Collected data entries
-- -- --

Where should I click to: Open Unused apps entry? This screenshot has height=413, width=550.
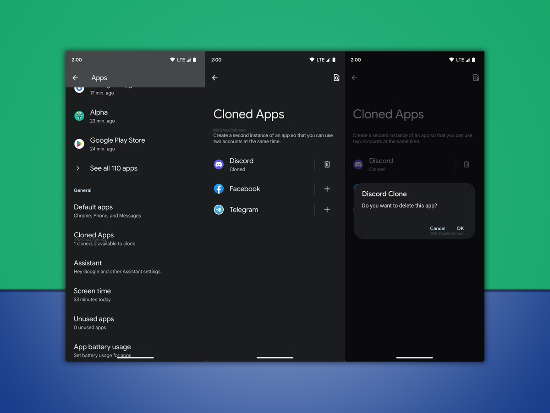click(x=94, y=323)
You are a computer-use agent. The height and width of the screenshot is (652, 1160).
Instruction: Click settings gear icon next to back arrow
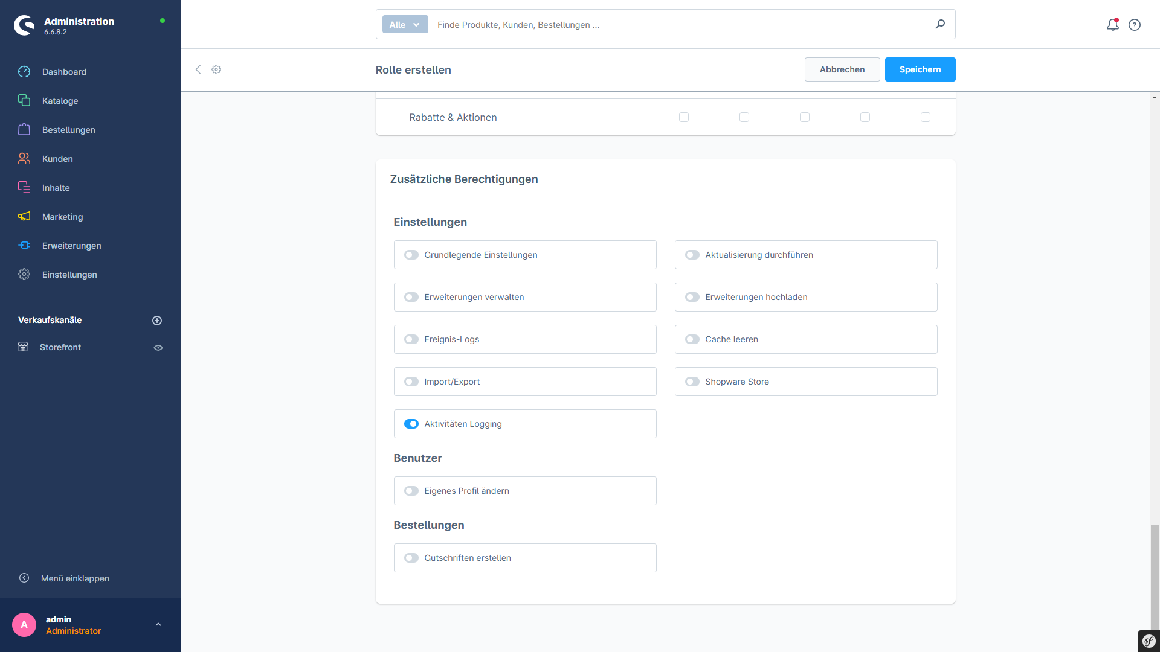(217, 69)
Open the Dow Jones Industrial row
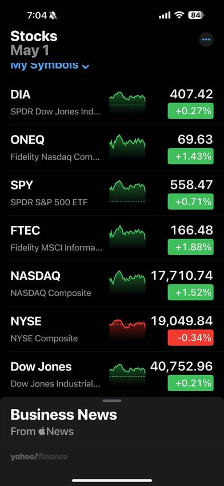This screenshot has width=224, height=486. pos(112,375)
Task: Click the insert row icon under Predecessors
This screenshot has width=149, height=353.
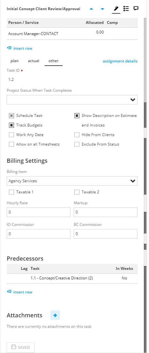Action: click(9, 292)
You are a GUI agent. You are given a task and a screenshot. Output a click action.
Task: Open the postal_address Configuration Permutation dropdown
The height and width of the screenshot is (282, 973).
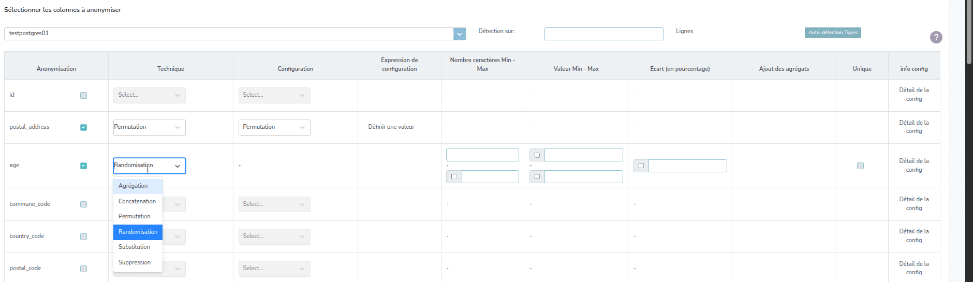point(274,127)
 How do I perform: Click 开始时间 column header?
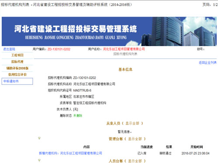click(x=197, y=147)
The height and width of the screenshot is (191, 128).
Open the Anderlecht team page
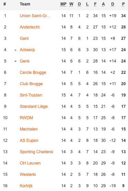[30, 27]
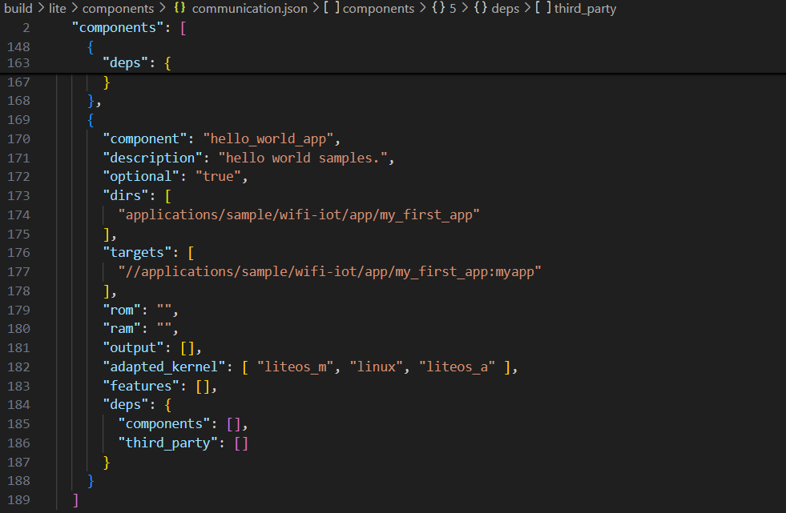The width and height of the screenshot is (786, 513).
Task: Click the JSON file icon beside communication.json breadcrumb
Action: [x=180, y=9]
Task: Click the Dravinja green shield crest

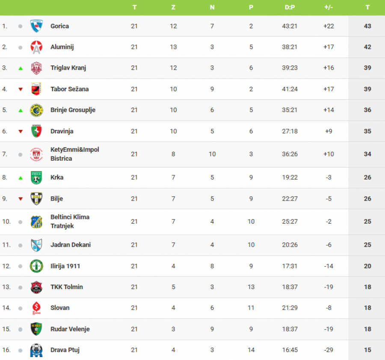Action: tap(36, 131)
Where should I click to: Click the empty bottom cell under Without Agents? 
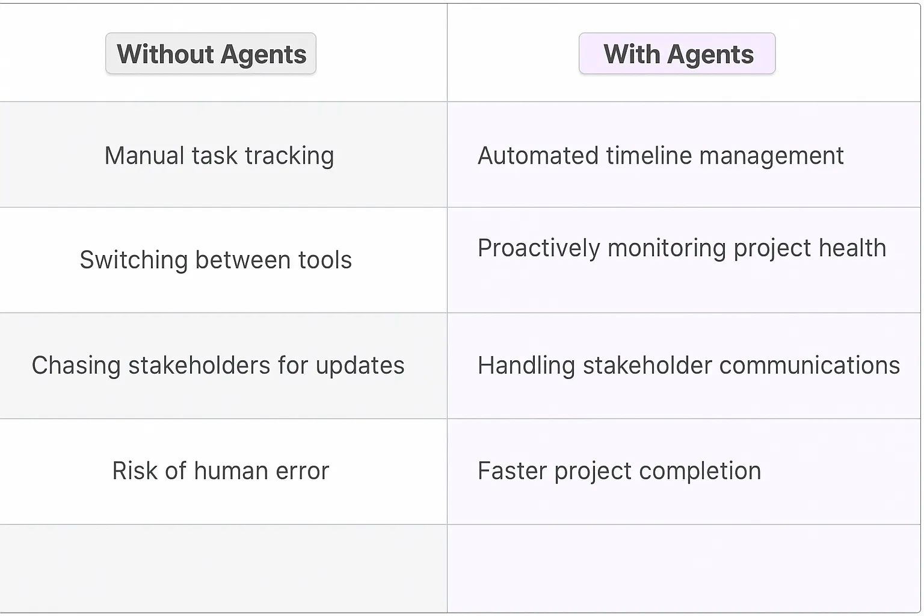tap(223, 568)
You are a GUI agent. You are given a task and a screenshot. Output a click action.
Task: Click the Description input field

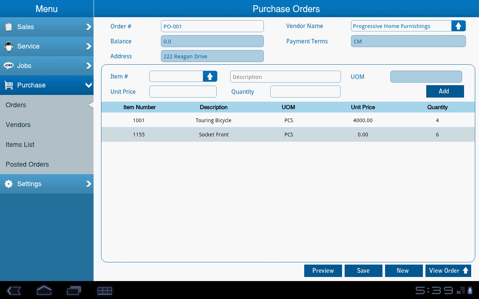point(285,77)
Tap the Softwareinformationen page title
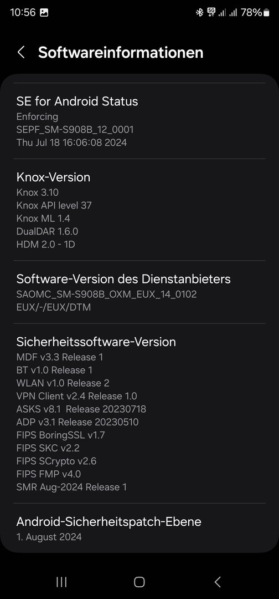This screenshot has width=279, height=599. [x=121, y=52]
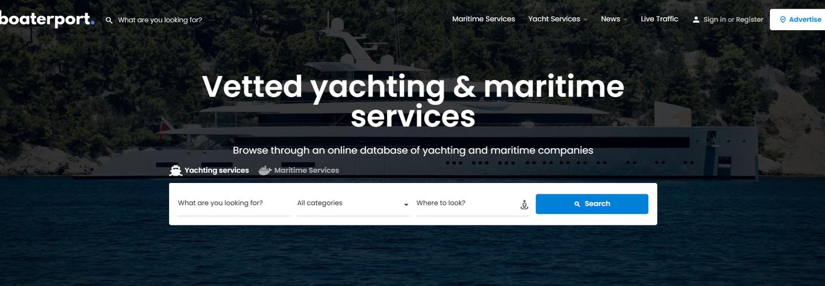Click the cargo boat icon beside Maritime Services
Screen dimensions: 825x286
tap(265, 170)
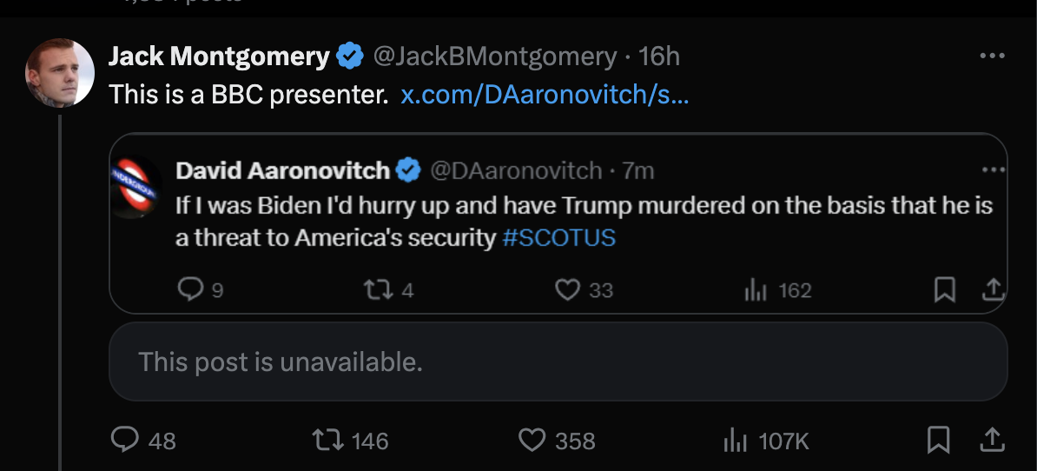The width and height of the screenshot is (1037, 471).
Task: View analytics showing 107K views
Action: (x=736, y=441)
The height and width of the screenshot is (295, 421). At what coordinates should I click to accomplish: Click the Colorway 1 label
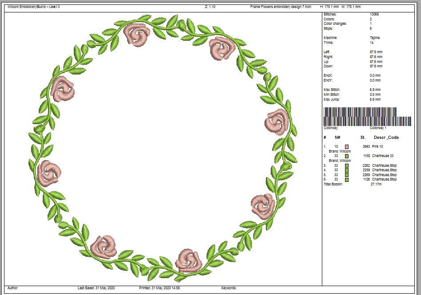pos(377,128)
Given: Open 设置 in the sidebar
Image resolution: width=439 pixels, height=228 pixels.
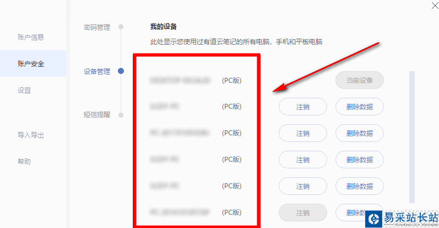Looking at the screenshot, I should tap(24, 91).
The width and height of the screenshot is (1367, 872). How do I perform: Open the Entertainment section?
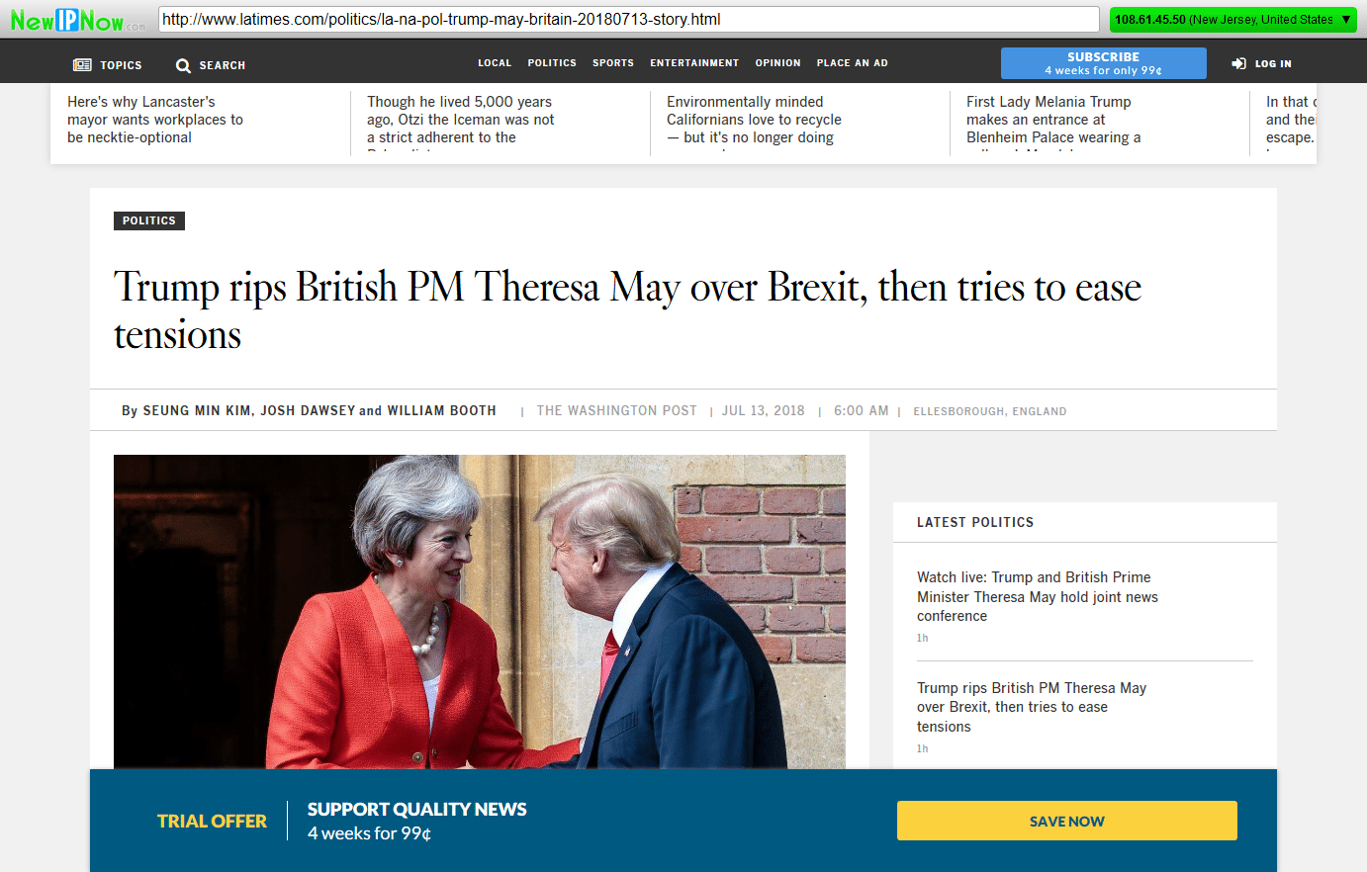tap(694, 63)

-- -- --

INSTRUCTIONS FOR THE TASK → Your copy should hold only the lines from the line with "Open the Dow Jones Industrial row" through the end of the data above, both ends included, transcribed exactly and without pictures.

RESULT OF THE EXERCISE →
Open the Dow Jones Industrial row
This screenshot has width=224, height=486. pos(112,375)
Task: Click the insert row icon under Predecessors
This screenshot has width=149, height=353.
Action: click(9, 292)
You are a GUI agent. You are given a task and a screenshot. Output a click action.
Task: Open the postal_address Configuration Permutation dropdown
The height and width of the screenshot is (282, 973).
point(274,127)
 How do I perform: Click 开始时间 column header?
click(x=197, y=147)
The height and width of the screenshot is (191, 128).
Open the Anderlecht team page
[30, 27]
The width and height of the screenshot is (786, 513).
Task: Click the JSON file icon beside communication.json breadcrumb
Action: [x=180, y=9]
Task: Click the Dravinja green shield crest

Action: tap(36, 131)
Where should I click to: Click the empty bottom cell under Without Agents? 
tap(223, 568)
You are a GUI agent. You are given a task and a screenshot. Output a click action.
Task: Click the Description input field

point(285,77)
Tap the Softwareinformationen page title
This screenshot has width=279, height=599. [x=121, y=52]
Click the cargo boat icon beside Maritime Services
Screen dimensions: 825x286
tap(265, 170)
The width and height of the screenshot is (1037, 471).
Task: View analytics showing 107K views
Action: (x=736, y=441)
The height and width of the screenshot is (295, 421). At what coordinates should I click to accomplish: Click the Colorway 1 label
pos(377,128)
Given: Open 设置 in the sidebar
Image resolution: width=439 pixels, height=228 pixels.
Looking at the screenshot, I should tap(24, 91).
The width and height of the screenshot is (1367, 872). How do I perform: Open the Entertainment section?
tap(694, 63)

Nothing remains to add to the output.